From 1 to 1,000,000 Users
Every big system started as one server doing everything. The path to a million users is just a handful of well-understood moves — here they are, one diagram at a time.
System design sounds intimidating, but here's the secret interviewers won't tell you: it's mostly common sense applied under pressure. You don't memorise architectures — you learn to spot the bottleneck and reach for the right tool.
So forget the buzzwords for a second. Imagine you just launched an app. One user shows up. Then a hundred. Then a hundred thousand. We'll grow it one realistic step at a time, and at every step we'll ask the only question that matters:
What breaks next, and how do we fix it?
It starts with one server
In the beginning, life is simple. Your web app, your business logic, and your database all live on a single server. A user's browser sends a request, the server does some work, talks to the database, and sends back a response.
And honestly? This is fine. A single modest server can comfortably handle thousands of users. Don't let anyone shame you out of a simple setup — the biggest mistake junior engineers make is designing for a million users they don't have yet.
But let's say your app takes off. Traffic climbs. The server starts to sweat. The app and the database are now fighting over the same CPU and memory. Time for our first move.
Split the app from the database
The app server and the database have very different appetites. App servers want lots of CPU to handle requests; databases want lots of memory and fast disks. Cramming them together means neither gets what it needs.
So we split them onto separate machines.
Now each can be sized and scaled on its own. This single split is the foundation of nearly every real-world architecture: a stateless app tier and a stateful data tier. Remember that phrase — it earns points in interviews.
Add a load balancer
One app server can still be overwhelmed. The fix is beautifully simple: run more copies of it. This is called horizontal scaling — instead of buying one giant server (vertical scaling), you add many ordinary ones.
But now users need to know which server to talk to. They shouldn't have to care. So we put a load balancer in front. It accepts every request and spreads the traffic evenly across your fleet.
This is also why we want app servers to be stateless — no user session stored on the server itself. If server 2 dies mid-session, the load balancer just sends you to server 3 and you never notice. (Where does session state go? Usually a shared store like Redis — which we're about to add anyway.)

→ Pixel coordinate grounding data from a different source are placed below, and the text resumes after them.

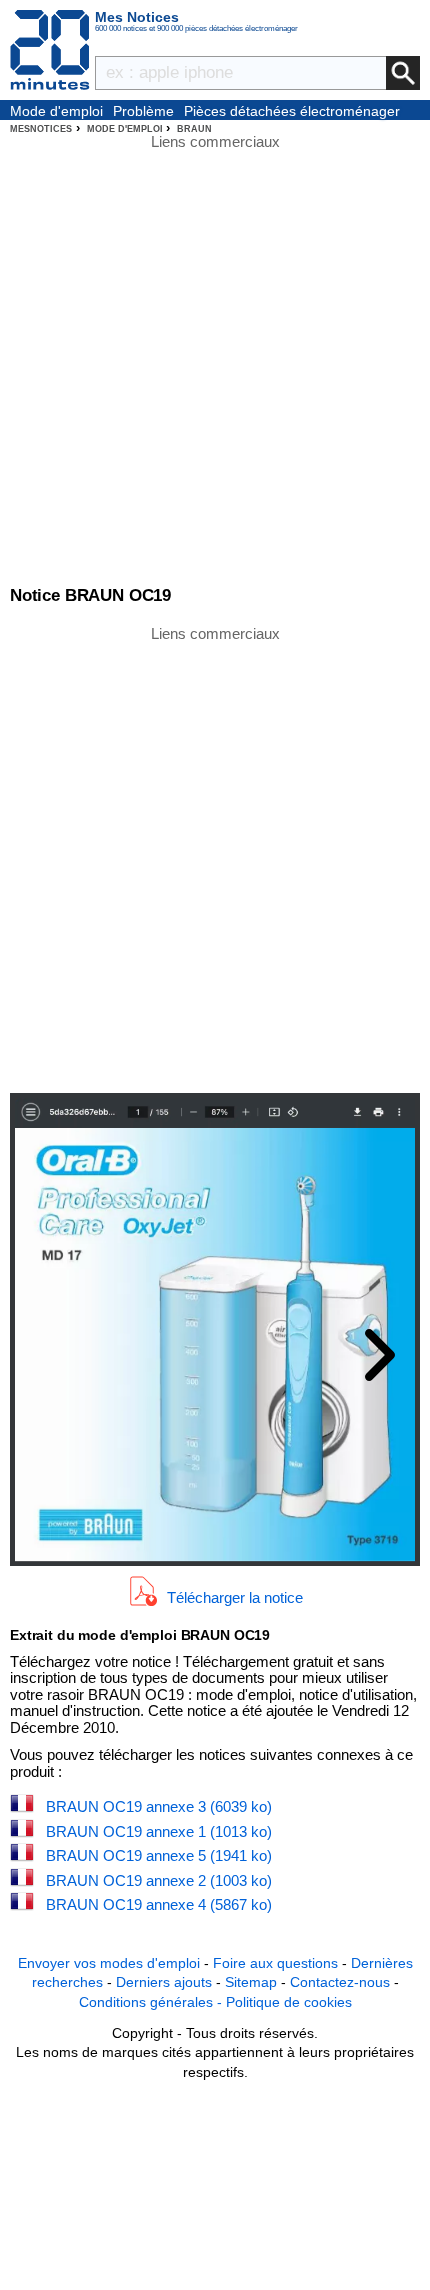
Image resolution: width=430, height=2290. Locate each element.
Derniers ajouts (164, 1982)
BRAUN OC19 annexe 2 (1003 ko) (159, 1880)
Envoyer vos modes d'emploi (109, 1963)
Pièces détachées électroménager (292, 111)
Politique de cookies (289, 2002)
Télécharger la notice (235, 1597)
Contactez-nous (340, 1982)
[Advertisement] (215, 858)
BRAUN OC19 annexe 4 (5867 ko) (159, 1904)
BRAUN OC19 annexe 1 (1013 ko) (159, 1831)
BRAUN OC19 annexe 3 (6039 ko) (159, 1806)
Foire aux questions (275, 1963)
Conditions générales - (152, 2002)
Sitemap (251, 1982)
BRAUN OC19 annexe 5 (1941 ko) (159, 1855)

Key idea: stateless app servers + a load balancer means you can add or remove capacity at will. A server crashing becomes a shrug, not an outage.
Cache what you read often
Here's a truth about real apps: the same data gets read over and over. The same trending post, the same user profile, the same product page. Every one of those reads hammers your database with a question it already answered a second ago.
Enter the cache — a blazing-fast, in-memory store (like Redis) that sits between your app and your database. Before hitting the database, the app checks the cache first.
A cache hit can be 100x faster than a database query, and it takes load off the database so it can focus on the writes that actually need it. The trade-off is the hardest problem in computer science wearing a trench coat: cache invalidation. Stale data hides in caches, so you set sensible expiry times (TTLs) and clear entries when the underlying data changes.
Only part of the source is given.